July 01, 2003

skip

His name, the one who handed me back my will to live through the next two hours, the one who shocked my nervous system into submission with two different IV pain medications, the one who took away my pain, his name was Skip.

Three times a muffled "help" from me, and no one came, heads moving somehow relating to the voices of one another, that was what I saw, dizzying motion. "This is the busiest Saturday night we've had in recovery." "I think so." voices. everyone's but mine. Moaning from others like me. Why did theirs worked when mine didn't?

I saw him turn, see me, what was it, what my face must have looked like, afraid to move even my lips, afraid it could get worse, not imagining how it could, how anything could be.

He was the first one to come, to tell me to hang on, soon it would get better. Whatever he read in my eyes, since nothing else moved, was something. Tears. Yes. And me eyeing the baby bootie pinned to my gown, maybe.

I was in recovery two hours. After an hour, I could whisper loud enough to communicate. Skip the recovery room nurse (is that what they're called?) told me his name, that my blood pressure was still climbing some, they had to monitor it, and talking to his recovery room colleagues I heard him say, "It's probably the pain," and me, rigid, still wondering if I wanted to bother surviving. Still thinking maybe not.

But once my whisper came back, stronger, and once the first two layers of pain peeled away with the drugs, I choked to Skip over and over, "Thank you." "Thank you. "It's better than it was." "Thank you."
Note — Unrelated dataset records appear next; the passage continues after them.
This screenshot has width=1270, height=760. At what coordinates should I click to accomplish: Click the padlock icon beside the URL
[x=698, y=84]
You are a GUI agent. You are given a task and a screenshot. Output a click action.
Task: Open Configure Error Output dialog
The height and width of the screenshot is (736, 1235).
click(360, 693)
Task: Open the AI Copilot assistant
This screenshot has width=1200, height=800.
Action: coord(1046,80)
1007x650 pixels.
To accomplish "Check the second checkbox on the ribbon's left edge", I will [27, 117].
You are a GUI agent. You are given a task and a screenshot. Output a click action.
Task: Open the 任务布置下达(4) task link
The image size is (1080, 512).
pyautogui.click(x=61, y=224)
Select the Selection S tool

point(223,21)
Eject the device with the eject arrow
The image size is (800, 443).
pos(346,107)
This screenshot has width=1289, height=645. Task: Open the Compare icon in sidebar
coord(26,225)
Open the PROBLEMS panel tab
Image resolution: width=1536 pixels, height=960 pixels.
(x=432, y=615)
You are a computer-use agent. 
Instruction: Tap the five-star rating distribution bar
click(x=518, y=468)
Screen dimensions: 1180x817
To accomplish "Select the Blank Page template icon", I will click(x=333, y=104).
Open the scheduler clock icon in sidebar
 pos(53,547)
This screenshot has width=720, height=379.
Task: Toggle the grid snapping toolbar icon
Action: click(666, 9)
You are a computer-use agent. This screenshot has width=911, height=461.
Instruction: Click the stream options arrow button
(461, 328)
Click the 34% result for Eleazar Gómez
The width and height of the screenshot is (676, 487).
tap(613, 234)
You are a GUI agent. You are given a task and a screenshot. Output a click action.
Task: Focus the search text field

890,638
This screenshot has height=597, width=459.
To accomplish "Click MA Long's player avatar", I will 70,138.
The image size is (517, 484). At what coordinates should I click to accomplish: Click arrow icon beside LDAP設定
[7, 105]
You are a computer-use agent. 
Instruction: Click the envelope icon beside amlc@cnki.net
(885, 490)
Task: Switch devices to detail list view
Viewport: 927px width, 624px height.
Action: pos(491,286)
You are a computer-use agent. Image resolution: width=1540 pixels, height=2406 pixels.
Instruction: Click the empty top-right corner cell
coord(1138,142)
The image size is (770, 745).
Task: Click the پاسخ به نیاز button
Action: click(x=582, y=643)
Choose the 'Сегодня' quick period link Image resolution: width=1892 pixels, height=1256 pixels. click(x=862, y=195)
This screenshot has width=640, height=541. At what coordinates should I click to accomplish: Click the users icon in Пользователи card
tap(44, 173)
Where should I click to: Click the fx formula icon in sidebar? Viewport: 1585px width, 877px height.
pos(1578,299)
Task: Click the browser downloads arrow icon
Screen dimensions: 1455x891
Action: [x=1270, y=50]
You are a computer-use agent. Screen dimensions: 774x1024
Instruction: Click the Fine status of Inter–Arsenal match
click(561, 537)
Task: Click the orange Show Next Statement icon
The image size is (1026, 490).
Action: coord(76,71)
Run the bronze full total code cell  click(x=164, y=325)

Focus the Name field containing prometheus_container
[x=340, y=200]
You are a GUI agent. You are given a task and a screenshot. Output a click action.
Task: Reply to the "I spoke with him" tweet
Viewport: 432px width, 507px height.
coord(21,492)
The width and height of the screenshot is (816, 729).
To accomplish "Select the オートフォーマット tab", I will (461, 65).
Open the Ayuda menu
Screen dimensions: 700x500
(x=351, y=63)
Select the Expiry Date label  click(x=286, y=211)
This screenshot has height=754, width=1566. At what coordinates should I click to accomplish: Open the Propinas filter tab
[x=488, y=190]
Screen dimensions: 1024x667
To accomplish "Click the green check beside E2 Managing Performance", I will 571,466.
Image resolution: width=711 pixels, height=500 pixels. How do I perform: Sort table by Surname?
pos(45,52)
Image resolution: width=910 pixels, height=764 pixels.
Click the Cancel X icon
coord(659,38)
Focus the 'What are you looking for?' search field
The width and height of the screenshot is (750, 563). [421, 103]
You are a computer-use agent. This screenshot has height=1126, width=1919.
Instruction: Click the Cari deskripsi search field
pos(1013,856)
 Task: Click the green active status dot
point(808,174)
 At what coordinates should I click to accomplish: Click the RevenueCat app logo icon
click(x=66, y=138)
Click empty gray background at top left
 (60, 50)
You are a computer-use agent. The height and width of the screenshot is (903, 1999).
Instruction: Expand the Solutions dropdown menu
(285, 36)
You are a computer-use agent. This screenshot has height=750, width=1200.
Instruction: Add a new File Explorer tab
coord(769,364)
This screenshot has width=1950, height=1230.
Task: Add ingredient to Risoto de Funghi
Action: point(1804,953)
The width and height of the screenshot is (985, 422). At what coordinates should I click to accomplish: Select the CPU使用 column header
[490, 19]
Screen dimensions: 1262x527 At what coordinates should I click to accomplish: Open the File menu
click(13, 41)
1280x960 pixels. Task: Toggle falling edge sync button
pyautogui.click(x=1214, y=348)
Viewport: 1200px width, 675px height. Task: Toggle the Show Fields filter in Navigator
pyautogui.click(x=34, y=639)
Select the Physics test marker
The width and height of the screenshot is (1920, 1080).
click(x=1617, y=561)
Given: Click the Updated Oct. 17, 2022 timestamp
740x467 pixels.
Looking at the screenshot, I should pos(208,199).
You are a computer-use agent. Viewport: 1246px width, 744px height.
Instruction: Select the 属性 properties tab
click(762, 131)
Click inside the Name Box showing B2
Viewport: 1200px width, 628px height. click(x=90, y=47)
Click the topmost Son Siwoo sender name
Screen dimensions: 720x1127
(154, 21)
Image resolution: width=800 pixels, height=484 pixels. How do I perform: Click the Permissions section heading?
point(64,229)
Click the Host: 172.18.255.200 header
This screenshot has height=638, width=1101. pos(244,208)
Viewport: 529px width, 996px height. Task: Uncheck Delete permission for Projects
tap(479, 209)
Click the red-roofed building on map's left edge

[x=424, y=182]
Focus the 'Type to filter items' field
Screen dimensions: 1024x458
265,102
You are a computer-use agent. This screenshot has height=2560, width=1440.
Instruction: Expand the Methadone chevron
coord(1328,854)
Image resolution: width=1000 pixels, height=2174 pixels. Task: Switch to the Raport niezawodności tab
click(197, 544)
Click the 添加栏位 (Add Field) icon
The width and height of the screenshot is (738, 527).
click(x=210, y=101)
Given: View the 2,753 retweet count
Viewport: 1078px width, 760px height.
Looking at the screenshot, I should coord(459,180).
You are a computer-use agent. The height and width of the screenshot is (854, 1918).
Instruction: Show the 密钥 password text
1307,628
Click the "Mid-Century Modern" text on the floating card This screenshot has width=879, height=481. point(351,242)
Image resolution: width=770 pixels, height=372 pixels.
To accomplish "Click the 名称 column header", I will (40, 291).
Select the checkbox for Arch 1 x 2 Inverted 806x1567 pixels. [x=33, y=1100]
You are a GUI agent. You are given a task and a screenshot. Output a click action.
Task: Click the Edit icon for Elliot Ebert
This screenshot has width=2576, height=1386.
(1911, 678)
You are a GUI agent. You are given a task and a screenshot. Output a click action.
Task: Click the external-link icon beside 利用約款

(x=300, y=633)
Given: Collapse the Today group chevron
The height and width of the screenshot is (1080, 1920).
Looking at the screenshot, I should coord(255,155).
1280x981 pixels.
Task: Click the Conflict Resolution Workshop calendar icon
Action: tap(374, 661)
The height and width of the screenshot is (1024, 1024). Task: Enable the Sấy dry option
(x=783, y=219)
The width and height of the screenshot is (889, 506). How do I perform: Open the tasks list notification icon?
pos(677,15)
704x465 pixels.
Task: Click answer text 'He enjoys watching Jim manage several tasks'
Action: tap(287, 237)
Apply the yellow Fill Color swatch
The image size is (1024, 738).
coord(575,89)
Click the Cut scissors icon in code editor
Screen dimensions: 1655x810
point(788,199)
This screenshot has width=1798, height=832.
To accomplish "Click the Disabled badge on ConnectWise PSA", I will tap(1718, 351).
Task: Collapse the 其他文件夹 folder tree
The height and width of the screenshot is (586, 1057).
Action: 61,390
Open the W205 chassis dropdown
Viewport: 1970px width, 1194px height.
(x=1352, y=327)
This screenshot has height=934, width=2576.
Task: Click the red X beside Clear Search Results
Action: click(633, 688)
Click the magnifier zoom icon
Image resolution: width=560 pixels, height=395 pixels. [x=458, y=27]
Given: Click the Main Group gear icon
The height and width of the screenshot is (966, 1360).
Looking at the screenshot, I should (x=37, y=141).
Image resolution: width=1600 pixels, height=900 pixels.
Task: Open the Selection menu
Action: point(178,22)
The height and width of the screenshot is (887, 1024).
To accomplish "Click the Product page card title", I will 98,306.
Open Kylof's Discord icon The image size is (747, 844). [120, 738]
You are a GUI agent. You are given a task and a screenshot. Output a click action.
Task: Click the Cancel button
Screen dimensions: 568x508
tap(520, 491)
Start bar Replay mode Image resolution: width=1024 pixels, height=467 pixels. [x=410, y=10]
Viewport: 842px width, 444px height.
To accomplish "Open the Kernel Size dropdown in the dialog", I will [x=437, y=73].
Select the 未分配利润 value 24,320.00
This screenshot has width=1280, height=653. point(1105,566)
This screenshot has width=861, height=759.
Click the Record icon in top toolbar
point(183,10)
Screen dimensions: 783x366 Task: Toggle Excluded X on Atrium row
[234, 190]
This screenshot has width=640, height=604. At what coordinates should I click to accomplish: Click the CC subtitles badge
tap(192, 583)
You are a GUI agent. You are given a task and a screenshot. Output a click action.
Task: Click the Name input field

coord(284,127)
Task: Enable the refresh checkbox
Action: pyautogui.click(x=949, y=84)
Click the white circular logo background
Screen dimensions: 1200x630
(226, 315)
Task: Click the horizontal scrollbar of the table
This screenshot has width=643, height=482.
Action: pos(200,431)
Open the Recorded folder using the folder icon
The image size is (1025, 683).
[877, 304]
Skip told me jokes, none of which I remember. He also told me he would come see me while I was in the hospital. And he did. I didn't remember his face when he stopped by the room. But I remembered his voice. The voice that took my pain away, that brought me back from my six-hour near-death nap.

Skip, from Recovery at Piedmont Hospital in Atlanta, if you're out there somewhere, and if Google is kind enough, you may see this one day, and if you do, you can hear me say one more time: "Thank you."